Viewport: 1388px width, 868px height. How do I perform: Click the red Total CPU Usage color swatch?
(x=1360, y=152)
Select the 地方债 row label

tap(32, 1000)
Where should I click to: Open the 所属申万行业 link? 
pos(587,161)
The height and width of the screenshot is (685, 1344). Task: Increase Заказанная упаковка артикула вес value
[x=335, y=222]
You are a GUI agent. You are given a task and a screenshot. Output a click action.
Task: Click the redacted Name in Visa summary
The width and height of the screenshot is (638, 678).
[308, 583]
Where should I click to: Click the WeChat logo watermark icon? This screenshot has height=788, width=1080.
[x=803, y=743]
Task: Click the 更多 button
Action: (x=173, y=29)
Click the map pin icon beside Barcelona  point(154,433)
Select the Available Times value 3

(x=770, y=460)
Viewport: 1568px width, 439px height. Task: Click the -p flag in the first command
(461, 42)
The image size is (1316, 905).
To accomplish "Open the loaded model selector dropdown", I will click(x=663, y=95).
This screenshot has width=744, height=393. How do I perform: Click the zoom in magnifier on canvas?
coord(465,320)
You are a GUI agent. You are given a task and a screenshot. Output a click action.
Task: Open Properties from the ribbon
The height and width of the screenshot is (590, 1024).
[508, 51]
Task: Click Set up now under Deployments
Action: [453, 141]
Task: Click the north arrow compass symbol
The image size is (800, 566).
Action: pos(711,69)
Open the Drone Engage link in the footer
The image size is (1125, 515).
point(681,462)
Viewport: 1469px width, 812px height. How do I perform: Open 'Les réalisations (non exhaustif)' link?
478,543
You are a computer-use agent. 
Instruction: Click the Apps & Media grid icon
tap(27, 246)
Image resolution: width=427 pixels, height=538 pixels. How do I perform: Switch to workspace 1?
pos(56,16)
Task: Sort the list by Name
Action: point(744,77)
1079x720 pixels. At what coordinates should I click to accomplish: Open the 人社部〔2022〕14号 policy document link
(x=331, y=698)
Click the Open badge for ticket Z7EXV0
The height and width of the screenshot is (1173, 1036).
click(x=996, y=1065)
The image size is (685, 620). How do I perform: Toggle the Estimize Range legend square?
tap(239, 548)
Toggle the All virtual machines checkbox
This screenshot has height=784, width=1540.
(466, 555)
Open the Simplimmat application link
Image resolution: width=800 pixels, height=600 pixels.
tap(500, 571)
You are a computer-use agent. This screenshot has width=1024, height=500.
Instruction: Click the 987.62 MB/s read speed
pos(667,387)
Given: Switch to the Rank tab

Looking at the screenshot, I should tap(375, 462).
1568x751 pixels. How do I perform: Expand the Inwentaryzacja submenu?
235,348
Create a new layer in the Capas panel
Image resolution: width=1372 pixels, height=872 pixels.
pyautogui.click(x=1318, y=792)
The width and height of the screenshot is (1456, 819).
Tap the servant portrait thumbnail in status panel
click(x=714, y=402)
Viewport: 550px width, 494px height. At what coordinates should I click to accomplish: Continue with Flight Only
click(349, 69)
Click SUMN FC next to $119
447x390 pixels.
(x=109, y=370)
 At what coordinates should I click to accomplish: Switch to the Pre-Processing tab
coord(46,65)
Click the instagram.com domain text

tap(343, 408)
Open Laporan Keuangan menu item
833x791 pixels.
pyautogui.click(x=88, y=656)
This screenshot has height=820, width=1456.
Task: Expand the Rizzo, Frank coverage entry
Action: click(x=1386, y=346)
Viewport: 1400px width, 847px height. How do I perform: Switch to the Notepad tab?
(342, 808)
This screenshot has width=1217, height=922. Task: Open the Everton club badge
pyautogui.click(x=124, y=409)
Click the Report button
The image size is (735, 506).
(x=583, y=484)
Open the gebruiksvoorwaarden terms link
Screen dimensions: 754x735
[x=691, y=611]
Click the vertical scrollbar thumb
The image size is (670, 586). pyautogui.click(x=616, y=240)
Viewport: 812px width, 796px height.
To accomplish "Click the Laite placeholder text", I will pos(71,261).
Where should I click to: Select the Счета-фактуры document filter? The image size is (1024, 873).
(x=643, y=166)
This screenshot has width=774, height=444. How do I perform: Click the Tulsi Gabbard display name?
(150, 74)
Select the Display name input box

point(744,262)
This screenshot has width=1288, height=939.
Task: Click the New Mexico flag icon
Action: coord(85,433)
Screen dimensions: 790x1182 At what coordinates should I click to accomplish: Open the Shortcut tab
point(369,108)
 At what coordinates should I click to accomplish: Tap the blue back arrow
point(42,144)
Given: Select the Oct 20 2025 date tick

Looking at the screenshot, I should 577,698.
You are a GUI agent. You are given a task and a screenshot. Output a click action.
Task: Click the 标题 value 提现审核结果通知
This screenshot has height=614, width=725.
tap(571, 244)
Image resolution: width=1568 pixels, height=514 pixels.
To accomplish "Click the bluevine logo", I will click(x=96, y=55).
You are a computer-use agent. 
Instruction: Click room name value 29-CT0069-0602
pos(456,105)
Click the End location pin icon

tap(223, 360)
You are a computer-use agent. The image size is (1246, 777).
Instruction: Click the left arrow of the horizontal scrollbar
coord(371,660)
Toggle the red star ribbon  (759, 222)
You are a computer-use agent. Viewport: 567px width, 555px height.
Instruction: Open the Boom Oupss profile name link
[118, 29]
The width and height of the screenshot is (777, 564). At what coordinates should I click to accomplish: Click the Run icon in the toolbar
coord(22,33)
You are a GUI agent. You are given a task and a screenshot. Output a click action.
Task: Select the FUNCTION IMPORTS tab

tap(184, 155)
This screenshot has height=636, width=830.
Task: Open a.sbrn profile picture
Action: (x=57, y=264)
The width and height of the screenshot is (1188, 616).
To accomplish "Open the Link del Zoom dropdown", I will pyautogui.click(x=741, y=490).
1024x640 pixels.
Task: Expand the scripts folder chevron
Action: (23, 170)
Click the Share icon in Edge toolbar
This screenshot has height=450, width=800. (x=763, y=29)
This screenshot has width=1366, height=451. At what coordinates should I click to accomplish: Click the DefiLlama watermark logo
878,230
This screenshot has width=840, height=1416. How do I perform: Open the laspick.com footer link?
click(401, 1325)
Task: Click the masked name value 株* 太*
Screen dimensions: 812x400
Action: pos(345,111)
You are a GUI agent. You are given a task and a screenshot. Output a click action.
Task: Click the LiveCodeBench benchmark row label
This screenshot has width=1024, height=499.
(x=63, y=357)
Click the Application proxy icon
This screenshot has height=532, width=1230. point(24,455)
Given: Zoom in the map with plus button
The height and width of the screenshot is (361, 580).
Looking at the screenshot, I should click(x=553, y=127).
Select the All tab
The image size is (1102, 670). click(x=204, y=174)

----------------

**HOW TO COMPLETE THIS TASK**
Write out the material once more so that every line matches exactly.

**WRITTEN SOLUTION**
Viewport: 1388px width, 868px height. How do I perform: Click the red Total CPU Usage color swatch?
(x=1360, y=152)
Select the 地方债 row label

tap(32, 1000)
Where should I click to: Open the 所属申万行业 link? 
pos(587,161)
The height and width of the screenshot is (685, 1344). Task: Increase Заказанная упаковка артикула вес value
[x=335, y=222]
You are a GUI agent. You are given a task and a screenshot. Output a click action.
Task: Click the redacted Name in Visa summary
The width and height of the screenshot is (638, 678).
[308, 583]
Where should I click to: Click the WeChat logo watermark icon? This screenshot has height=788, width=1080.
[x=803, y=743]
Task: Click the 更多 button
Action: (x=173, y=29)
Click the map pin icon beside Barcelona  point(154,433)
Select the Available Times value 3

(x=770, y=460)
Viewport: 1568px width, 439px height. Task: Click the -p flag in the first command
(461, 42)
The image size is (1316, 905).
To accomplish "Open the loaded model selector dropdown", I will click(x=663, y=95).
This screenshot has width=744, height=393. How do I perform: Click the zoom in magnifier on canvas?
coord(465,320)
You are a GUI agent. You are given a task and a screenshot. Output a click action.
Task: Open Properties from the ribbon
The height and width of the screenshot is (590, 1024).
[508, 51]
Task: Click Set up now under Deployments
Action: [453, 141]
Task: Click the north arrow compass symbol
The image size is (800, 566).
Action: pos(711,69)
Open the Drone Engage link in the footer
The image size is (1125, 515).
point(681,462)
Viewport: 1469px width, 812px height. How do I perform: Open 'Les réalisations (non exhaustif)' link?
478,543
You are a computer-use agent. 
Instruction: Click the Apps & Media grid icon
tap(27, 246)
Image resolution: width=427 pixels, height=538 pixels. How do I perform: Switch to workspace 1?
pos(56,16)
Task: Sort the list by Name
Action: point(744,77)
1079x720 pixels. At what coordinates should I click to accomplish: Open the 人社部〔2022〕14号 policy document link
(x=331, y=698)
Click the Open badge for ticket Z7EXV0
The height and width of the screenshot is (1173, 1036).
click(x=996, y=1065)
The image size is (685, 620). How do I perform: Toggle the Estimize Range legend square?
tap(239, 548)
Toggle the All virtual machines checkbox
This screenshot has height=784, width=1540.
(466, 555)
Open the Simplimmat application link
Image resolution: width=800 pixels, height=600 pixels.
tap(500, 571)
You are a computer-use agent. This screenshot has width=1024, height=500.
Instruction: Click the 987.62 MB/s read speed
pos(667,387)
Given: Switch to the Rank tab

Looking at the screenshot, I should tap(375, 462).
1568x751 pixels. How do I perform: Expand the Inwentaryzacja submenu?
235,348
Create a new layer in the Capas panel
Image resolution: width=1372 pixels, height=872 pixels.
pyautogui.click(x=1318, y=792)
The width and height of the screenshot is (1456, 819).
Tap the servant portrait thumbnail in status panel
click(x=714, y=402)
Viewport: 550px width, 494px height. At what coordinates should I click to accomplish: Continue with Flight Only
click(349, 69)
Click SUMN FC next to $119
447x390 pixels.
(x=109, y=370)
 At what coordinates should I click to accomplish: Switch to the Pre-Processing tab
coord(46,65)
Click the instagram.com domain text

tap(343, 408)
Open Laporan Keuangan menu item
833x791 pixels.
pyautogui.click(x=88, y=656)
This screenshot has height=820, width=1456.
Task: Expand the Rizzo, Frank coverage entry
Action: click(x=1386, y=346)
Viewport: 1400px width, 847px height. How do I perform: Switch to the Notepad tab?
(342, 808)
This screenshot has width=1217, height=922. Task: Open the Everton club badge
pyautogui.click(x=124, y=409)
Click the Report button
The image size is (735, 506).
(x=583, y=484)
Open the gebruiksvoorwaarden terms link
Screen dimensions: 754x735
[x=691, y=611]
Click the vertical scrollbar thumb
The image size is (670, 586). pyautogui.click(x=616, y=240)
Viewport: 812px width, 796px height.
To accomplish "Click the Laite placeholder text", I will pos(71,261).
Where should I click to: Select the Счета-фактуры document filter? The image size is (1024, 873).
(x=643, y=166)
This screenshot has width=774, height=444. How do I perform: Click the Tulsi Gabbard display name?
(150, 74)
Select the Display name input box

point(744,262)
This screenshot has width=1288, height=939.
Task: Click the New Mexico flag icon
Action: coord(85,433)
Screen dimensions: 790x1182 At what coordinates should I click to accomplish: Open the Shortcut tab
point(369,108)
 At what coordinates should I click to accomplish: Tap the blue back arrow
point(42,144)
Given: Select the Oct 20 2025 date tick

Looking at the screenshot, I should 577,698.
You are a GUI agent. You are given a task and a screenshot. Output a click action.
Task: Click the 标题 value 提现审核结果通知
This screenshot has height=614, width=725.
tap(571, 244)
Image resolution: width=1568 pixels, height=514 pixels.
To accomplish "Click the bluevine logo", I will click(x=96, y=55).
You are a computer-use agent. 
Instruction: Click room name value 29-CT0069-0602
pos(456,105)
Click the End location pin icon

tap(223, 360)
You are a computer-use agent. The image size is (1246, 777).
Instruction: Click the left arrow of the horizontal scrollbar
coord(371,660)
Toggle the red star ribbon  (759, 222)
You are a computer-use agent. Viewport: 567px width, 555px height.
Instruction: Open the Boom Oupss profile name link
[118, 29]
The width and height of the screenshot is (777, 564). At what coordinates should I click to accomplish: Click the Run icon in the toolbar
coord(22,33)
You are a GUI agent. You are given a task and a screenshot. Output a click action.
Task: Select the FUNCTION IMPORTS tab

tap(184, 155)
This screenshot has height=636, width=830.
Task: Open a.sbrn profile picture
Action: (x=57, y=264)
The width and height of the screenshot is (1188, 616).
To accomplish "Open the Link del Zoom dropdown", I will pyautogui.click(x=741, y=490).
1024x640 pixels.
Task: Expand the scripts folder chevron
Action: (23, 170)
Click the Share icon in Edge toolbar
This screenshot has height=450, width=800. (x=763, y=29)
This screenshot has width=1366, height=451. At what coordinates should I click to accomplish: Click the DefiLlama watermark logo
878,230
This screenshot has width=840, height=1416. How do I perform: Open the laspick.com footer link?
click(401, 1325)
Task: Click the masked name value 株* 太*
Screen dimensions: 812x400
Action: pos(345,111)
You are a GUI agent. You are given a task and a screenshot. Output a click action.
Task: Click the LiveCodeBench benchmark row label
This screenshot has width=1024, height=499.
(x=63, y=357)
Click the Application proxy icon
This screenshot has height=532, width=1230. point(24,455)
Given: Zoom in the map with plus button
The height and width of the screenshot is (361, 580).
Looking at the screenshot, I should click(x=553, y=127).
Select the All tab
The image size is (1102, 670). click(x=204, y=174)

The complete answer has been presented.